- **Exercise instructions**: Which lines below contain the word "will", with case counting? Collect and copy every one of them.

** START OF Record excerpts **

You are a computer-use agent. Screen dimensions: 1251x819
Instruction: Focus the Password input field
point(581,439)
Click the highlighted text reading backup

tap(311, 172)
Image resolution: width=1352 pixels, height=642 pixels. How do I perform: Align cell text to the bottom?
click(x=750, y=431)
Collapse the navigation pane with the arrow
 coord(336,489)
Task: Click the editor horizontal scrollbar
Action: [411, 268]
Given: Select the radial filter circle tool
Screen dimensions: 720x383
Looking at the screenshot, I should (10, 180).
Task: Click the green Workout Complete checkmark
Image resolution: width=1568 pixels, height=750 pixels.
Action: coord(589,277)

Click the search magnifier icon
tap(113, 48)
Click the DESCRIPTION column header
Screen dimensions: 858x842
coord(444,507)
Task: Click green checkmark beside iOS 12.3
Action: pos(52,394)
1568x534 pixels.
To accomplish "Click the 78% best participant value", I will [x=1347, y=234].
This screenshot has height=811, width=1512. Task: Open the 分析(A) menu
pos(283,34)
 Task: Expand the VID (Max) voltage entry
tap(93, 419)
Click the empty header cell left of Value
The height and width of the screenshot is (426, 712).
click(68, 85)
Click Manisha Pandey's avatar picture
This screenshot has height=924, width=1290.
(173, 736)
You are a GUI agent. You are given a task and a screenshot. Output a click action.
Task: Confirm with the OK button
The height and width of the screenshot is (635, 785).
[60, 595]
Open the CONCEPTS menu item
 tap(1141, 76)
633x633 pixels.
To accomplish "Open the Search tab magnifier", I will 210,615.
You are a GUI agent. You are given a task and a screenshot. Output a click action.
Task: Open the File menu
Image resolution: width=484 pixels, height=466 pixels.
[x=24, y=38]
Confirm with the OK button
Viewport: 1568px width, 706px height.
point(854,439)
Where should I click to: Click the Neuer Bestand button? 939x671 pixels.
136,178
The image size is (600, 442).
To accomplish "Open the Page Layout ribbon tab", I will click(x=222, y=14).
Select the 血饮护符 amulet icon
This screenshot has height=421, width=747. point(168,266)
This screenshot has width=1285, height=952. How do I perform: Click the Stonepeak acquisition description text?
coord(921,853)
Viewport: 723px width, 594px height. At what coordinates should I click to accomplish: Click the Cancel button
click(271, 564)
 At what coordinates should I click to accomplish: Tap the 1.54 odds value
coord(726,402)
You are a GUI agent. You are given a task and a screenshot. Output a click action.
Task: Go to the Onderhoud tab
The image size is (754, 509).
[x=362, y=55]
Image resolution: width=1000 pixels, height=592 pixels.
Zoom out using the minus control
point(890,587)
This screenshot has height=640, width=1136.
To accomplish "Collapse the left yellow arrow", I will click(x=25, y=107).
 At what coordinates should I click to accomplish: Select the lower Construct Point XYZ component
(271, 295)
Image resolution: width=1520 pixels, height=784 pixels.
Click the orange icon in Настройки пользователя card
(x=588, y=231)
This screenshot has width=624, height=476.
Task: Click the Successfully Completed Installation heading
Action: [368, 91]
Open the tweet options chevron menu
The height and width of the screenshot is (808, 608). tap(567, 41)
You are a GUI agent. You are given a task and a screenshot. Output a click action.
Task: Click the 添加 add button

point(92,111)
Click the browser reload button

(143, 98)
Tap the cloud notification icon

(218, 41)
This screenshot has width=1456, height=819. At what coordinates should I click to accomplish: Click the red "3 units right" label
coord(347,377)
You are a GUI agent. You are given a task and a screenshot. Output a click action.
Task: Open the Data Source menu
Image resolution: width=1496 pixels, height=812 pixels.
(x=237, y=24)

** END OF Record excerpts **

- **Written reply**:
To accomplish "Click the 78% best participant value", I will [x=1347, y=234].
To accomplish "Open the Search tab magnifier", I will 210,615.
To accomplish "Open the Page Layout ribbon tab", I will click(x=222, y=14).
To accomplish "Collapse the left yellow arrow", I will click(x=25, y=107).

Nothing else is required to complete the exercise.